Every line of the entries below that carries the string "badge" should be copied.

Top of RECORDS SHOWN

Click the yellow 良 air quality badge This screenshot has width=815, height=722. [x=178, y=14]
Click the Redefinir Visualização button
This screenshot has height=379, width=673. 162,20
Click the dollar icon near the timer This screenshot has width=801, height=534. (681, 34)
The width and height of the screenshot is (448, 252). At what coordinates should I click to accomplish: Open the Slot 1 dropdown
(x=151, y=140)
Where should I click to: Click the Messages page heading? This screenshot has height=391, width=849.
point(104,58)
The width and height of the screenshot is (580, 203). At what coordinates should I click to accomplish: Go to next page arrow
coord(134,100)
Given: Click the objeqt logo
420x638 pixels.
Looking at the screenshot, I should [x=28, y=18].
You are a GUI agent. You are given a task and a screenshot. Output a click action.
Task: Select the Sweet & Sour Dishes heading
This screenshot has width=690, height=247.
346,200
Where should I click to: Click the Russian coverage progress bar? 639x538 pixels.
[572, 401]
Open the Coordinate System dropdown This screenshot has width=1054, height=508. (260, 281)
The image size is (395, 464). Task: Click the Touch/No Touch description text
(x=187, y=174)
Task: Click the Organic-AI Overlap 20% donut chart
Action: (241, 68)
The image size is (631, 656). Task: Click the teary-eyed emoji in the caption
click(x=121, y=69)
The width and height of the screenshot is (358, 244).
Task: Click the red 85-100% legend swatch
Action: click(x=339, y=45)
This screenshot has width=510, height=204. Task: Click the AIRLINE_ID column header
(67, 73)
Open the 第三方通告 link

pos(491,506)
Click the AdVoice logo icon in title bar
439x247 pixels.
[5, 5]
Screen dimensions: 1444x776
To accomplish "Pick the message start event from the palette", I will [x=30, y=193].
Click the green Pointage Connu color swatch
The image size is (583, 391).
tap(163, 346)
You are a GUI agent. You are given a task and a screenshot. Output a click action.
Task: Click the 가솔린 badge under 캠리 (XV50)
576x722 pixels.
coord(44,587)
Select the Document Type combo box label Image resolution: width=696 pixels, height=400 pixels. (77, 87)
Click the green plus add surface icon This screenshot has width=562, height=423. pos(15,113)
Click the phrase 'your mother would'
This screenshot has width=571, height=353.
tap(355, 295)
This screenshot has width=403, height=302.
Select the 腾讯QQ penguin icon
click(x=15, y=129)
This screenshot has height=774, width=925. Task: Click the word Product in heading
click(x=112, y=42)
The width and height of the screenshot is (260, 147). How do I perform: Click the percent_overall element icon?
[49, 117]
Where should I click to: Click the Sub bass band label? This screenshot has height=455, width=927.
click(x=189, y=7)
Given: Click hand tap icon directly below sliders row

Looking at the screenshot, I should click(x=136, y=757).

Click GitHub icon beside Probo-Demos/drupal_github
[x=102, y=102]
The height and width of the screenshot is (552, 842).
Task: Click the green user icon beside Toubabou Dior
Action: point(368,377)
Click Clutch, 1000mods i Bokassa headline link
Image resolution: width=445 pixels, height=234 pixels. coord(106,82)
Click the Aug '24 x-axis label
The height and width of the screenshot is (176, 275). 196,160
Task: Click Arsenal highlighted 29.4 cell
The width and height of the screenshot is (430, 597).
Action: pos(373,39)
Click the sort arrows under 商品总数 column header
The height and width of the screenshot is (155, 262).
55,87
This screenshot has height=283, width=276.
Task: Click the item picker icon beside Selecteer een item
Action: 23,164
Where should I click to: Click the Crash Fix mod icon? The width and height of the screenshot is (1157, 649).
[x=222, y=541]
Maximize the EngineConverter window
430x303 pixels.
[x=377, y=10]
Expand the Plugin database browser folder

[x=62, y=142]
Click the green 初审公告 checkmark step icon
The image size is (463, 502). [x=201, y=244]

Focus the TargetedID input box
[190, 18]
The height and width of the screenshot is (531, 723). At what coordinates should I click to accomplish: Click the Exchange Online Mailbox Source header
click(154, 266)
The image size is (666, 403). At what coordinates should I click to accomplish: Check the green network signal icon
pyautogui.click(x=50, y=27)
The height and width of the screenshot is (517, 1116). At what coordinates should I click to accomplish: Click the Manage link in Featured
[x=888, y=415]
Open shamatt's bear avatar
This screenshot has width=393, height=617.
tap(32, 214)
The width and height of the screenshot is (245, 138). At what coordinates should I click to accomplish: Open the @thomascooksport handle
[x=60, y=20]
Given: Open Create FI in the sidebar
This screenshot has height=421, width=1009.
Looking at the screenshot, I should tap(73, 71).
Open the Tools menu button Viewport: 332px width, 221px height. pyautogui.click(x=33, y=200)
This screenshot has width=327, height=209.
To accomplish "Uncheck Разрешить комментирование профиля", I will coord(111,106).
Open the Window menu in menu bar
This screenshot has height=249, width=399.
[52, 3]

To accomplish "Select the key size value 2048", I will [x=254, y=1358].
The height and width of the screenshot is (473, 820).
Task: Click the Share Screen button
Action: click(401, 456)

Bottom of RECORDS SHOWN

EXERCISE ANSWER:
Click the yellow 良 air quality badge This screenshot has width=815, height=722. [x=178, y=14]
Task: Click the 가솔린 badge under 캠리 (XV50)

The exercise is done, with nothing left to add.